··· SUPPLIED RECORDS ···

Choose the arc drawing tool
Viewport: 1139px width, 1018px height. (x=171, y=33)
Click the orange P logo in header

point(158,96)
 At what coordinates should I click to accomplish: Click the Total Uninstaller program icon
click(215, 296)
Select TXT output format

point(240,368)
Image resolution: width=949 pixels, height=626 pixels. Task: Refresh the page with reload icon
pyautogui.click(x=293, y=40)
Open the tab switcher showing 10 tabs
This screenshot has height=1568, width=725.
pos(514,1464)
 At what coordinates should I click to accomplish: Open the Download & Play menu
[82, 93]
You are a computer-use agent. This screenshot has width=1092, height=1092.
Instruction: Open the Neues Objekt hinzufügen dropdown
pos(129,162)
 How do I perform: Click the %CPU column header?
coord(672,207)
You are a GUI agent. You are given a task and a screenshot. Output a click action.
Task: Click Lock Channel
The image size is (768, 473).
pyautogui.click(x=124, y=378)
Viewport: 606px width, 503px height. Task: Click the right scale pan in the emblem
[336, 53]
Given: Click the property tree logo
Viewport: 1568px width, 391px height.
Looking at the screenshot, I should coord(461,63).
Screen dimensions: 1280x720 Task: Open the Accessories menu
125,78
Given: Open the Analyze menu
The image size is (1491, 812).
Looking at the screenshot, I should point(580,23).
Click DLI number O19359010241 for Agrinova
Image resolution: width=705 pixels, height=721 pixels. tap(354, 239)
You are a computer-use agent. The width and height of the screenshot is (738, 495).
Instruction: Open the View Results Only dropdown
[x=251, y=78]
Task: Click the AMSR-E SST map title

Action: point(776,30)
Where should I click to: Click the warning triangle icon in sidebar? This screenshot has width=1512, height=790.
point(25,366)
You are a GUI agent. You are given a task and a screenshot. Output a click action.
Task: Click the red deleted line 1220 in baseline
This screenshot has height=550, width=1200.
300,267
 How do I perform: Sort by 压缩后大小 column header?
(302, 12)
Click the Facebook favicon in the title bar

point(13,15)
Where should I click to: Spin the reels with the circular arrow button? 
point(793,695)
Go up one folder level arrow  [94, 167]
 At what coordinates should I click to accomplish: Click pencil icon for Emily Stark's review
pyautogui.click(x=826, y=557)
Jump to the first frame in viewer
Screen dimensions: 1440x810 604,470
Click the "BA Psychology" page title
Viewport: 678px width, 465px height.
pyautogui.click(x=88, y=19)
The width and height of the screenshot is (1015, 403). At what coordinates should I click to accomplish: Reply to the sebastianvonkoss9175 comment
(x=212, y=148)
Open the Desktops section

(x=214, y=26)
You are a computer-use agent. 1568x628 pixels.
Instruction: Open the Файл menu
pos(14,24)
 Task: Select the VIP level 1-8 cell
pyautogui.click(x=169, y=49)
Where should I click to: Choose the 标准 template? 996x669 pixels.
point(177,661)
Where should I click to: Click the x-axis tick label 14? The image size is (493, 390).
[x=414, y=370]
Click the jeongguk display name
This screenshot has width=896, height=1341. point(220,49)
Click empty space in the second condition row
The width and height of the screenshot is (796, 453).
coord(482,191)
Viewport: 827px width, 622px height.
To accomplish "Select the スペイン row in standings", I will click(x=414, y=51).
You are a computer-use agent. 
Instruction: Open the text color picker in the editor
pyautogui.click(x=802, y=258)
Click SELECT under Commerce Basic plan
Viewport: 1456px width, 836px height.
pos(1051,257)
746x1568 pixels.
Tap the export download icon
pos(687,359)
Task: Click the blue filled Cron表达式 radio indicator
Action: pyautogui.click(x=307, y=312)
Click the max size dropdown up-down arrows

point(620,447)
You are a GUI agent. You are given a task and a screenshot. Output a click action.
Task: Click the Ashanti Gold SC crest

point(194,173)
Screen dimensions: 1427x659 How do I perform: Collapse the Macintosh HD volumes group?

···

Write out the full set of records exactly as given.

● WRITTEN SOLUTION:
Choose the arc drawing tool
Viewport: 1139px width, 1018px height. (x=171, y=33)
Click the orange P logo in header

point(158,96)
 At what coordinates should I click to accomplish: Click the Total Uninstaller program icon
click(215, 296)
Select TXT output format

point(240,368)
Image resolution: width=949 pixels, height=626 pixels. Task: Refresh the page with reload icon
pyautogui.click(x=293, y=40)
Open the tab switcher showing 10 tabs
This screenshot has height=1568, width=725.
pos(514,1464)
 At what coordinates should I click to accomplish: Open the Download & Play menu
[82, 93]
You are a computer-use agent. This screenshot has width=1092, height=1092.
Instruction: Open the Neues Objekt hinzufügen dropdown
pos(129,162)
 How do I perform: Click the %CPU column header?
coord(672,207)
You are a GUI agent. You are given a task and a screenshot. Output a click action.
Task: Click Lock Channel
The image size is (768, 473).
pyautogui.click(x=124, y=378)
Viewport: 606px width, 503px height. Task: Click the right scale pan in the emblem
[336, 53]
Given: Click the property tree logo
Viewport: 1568px width, 391px height.
Looking at the screenshot, I should coord(461,63).
Screen dimensions: 1280x720 Task: Open the Accessories menu
125,78
Given: Open the Analyze menu
The image size is (1491, 812).
Looking at the screenshot, I should point(580,23).
Click DLI number O19359010241 for Agrinova
Image resolution: width=705 pixels, height=721 pixels. tap(354, 239)
You are a computer-use agent. The width and height of the screenshot is (738, 495).
Instruction: Open the View Results Only dropdown
[x=251, y=78]
Task: Click the AMSR-E SST map title

Action: point(776,30)
Where should I click to: Click the warning triangle icon in sidebar? This screenshot has width=1512, height=790.
point(25,366)
You are a GUI agent. You are given a task and a screenshot. Output a click action.
Task: Click the red deleted line 1220 in baseline
This screenshot has height=550, width=1200.
300,267
 How do I perform: Sort by 压缩后大小 column header?
(302, 12)
Click the Facebook favicon in the title bar

point(13,15)
Where should I click to: Spin the reels with the circular arrow button? 
point(793,695)
Go up one folder level arrow  [94, 167]
 At what coordinates should I click to accomplish: Click pencil icon for Emily Stark's review
pyautogui.click(x=826, y=557)
Jump to the first frame in viewer
Screen dimensions: 1440x810 604,470
Click the "BA Psychology" page title
Viewport: 678px width, 465px height.
pyautogui.click(x=88, y=19)
The width and height of the screenshot is (1015, 403). At what coordinates should I click to accomplish: Reply to the sebastianvonkoss9175 comment
(x=212, y=148)
Open the Desktops section

(x=214, y=26)
You are a computer-use agent. 1568x628 pixels.
Instruction: Open the Файл menu
pos(14,24)
 Task: Select the VIP level 1-8 cell
pyautogui.click(x=169, y=49)
Where should I click to: Choose the 标准 template? 996x669 pixels.
point(177,661)
Where should I click to: Click the x-axis tick label 14? The image size is (493, 390).
[x=414, y=370]
Click the jeongguk display name
This screenshot has width=896, height=1341. point(220,49)
Click empty space in the second condition row
The width and height of the screenshot is (796, 453).
coord(482,191)
Viewport: 827px width, 622px height.
To accomplish "Select the スペイン row in standings", I will click(x=414, y=51).
You are a computer-use agent. 
Instruction: Open the text color picker in the editor
pyautogui.click(x=802, y=258)
Click SELECT under Commerce Basic plan
Viewport: 1456px width, 836px height.
pos(1051,257)
746x1568 pixels.
Tap the export download icon
pos(687,359)
Task: Click the blue filled Cron表达式 radio indicator
Action: pyautogui.click(x=307, y=312)
Click the max size dropdown up-down arrows

point(620,447)
You are a GUI agent. You are given a task and a screenshot. Output a click action.
Task: Click the Ashanti Gold SC crest

point(194,173)
Screen dimensions: 1427x659 How do I perform: Collapse the Macintosh HD volumes group?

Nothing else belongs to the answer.